** Documento **

⟨

La Jornada Semanal, 18 de febrero del 2001


Enrique López Aguilar

S. NOB.

Las cosas no comienzan con su nombre: éste no es sino una manera de dar forma a un segmento de la realidad percibida u observada por el ser humano; valdría decir que las palabras aparecen cuando se hace necesario designar algo que antes no se había visibilizado en el mundo. Aunque el origen de lo que voy a comentar tiene una vaga etimología y un preciso rastro anglosajón, puede suponerse que ocurrió entre la baja Edad Media y el Renacimiento temprano, cuando la burguesía produjo un nuevo orden en Europa en ideología, finanzas y vida pragmática. Esos nuevos ricos, más enamorados del mundo y sus pompas que de la vida ultraterrena y sus promesas, acumularon un capital derivado de las actividades comerciales que les permitió competir con la aristocracia, cuyo desdén por el trabajo era directamente proporcional al sistema tributario del que dependían. Cuando los primeros burgueses comenzaron a comprar propiedades de los nobles empobrecidos, primero, y sus títulos, después, también creyeron posible ser enterrados en lugares consagrados a los descendientes de apellidos linajudos. Si el dinero ganaba la salvación con la compra de bulas e indulgencias, no es extraño que consiguiera lo mismo a la hora de buscar un entierro en espacios privilegiados: frente a él, los clérigos no tuvieron más remedio que aceptar la inhumación de los nuevos ricos en el otrora exclusivo refugio de los aristócratas, no sin indicar en sus registros la abreviatura “s. nob.” después del nombre del difunto, por prurito de clase: enterrado aquí, mas sine nobilitate, sin verdadera nobleza.

⟩

** Objetivo **
Indique si cada afirmación concuerda con el documento y respalde su respuesta con las palabras decisivas del documento, citadas literalmente: (a) los clérigos anotaban en sus registros la abreviatura "s. nob." tras el nombre del difunto; (b) la aristocracia se distinguía por su aprecio al trabajo; (c) los primeros burgueses compraron los títulos de los nobles antes que sus propiedades. Las líneas no intervienen en este ejercicio.

** Extracto de datos **
⟨

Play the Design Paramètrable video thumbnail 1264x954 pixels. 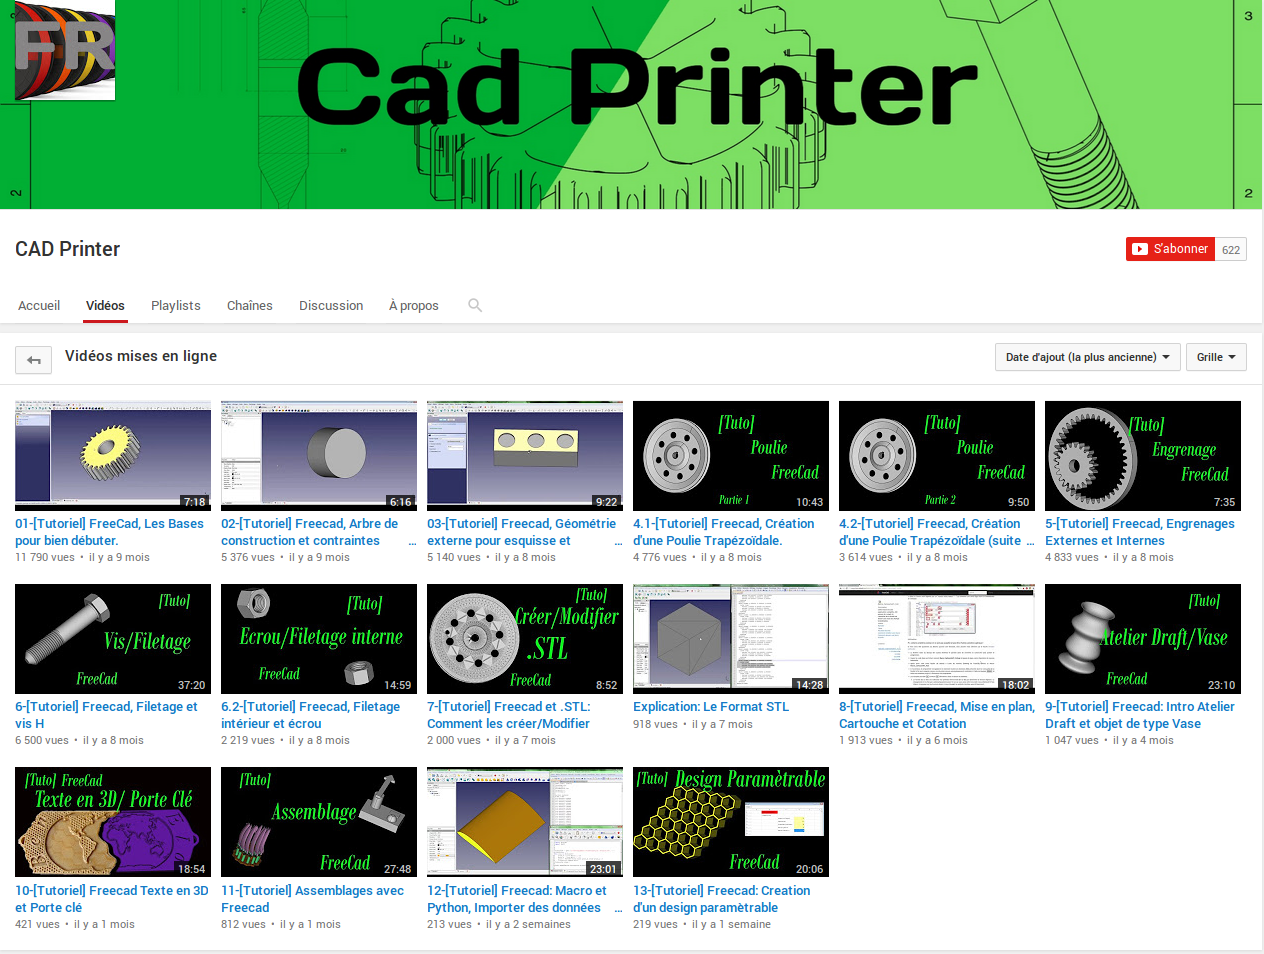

⟩

** Respuesta del ejercicio **
(a) Sí: «no sin indicar en sus registros la abreviatura “s. nob.” después del nombre del difunto».
(b) No: «cuyo desdén por el trabajo era directamente proporcional al sistema tributario del que dependían».
(c) No: «comenzaron a comprar propiedades de los nobles empobrecidos, primero, y sus títulos, después».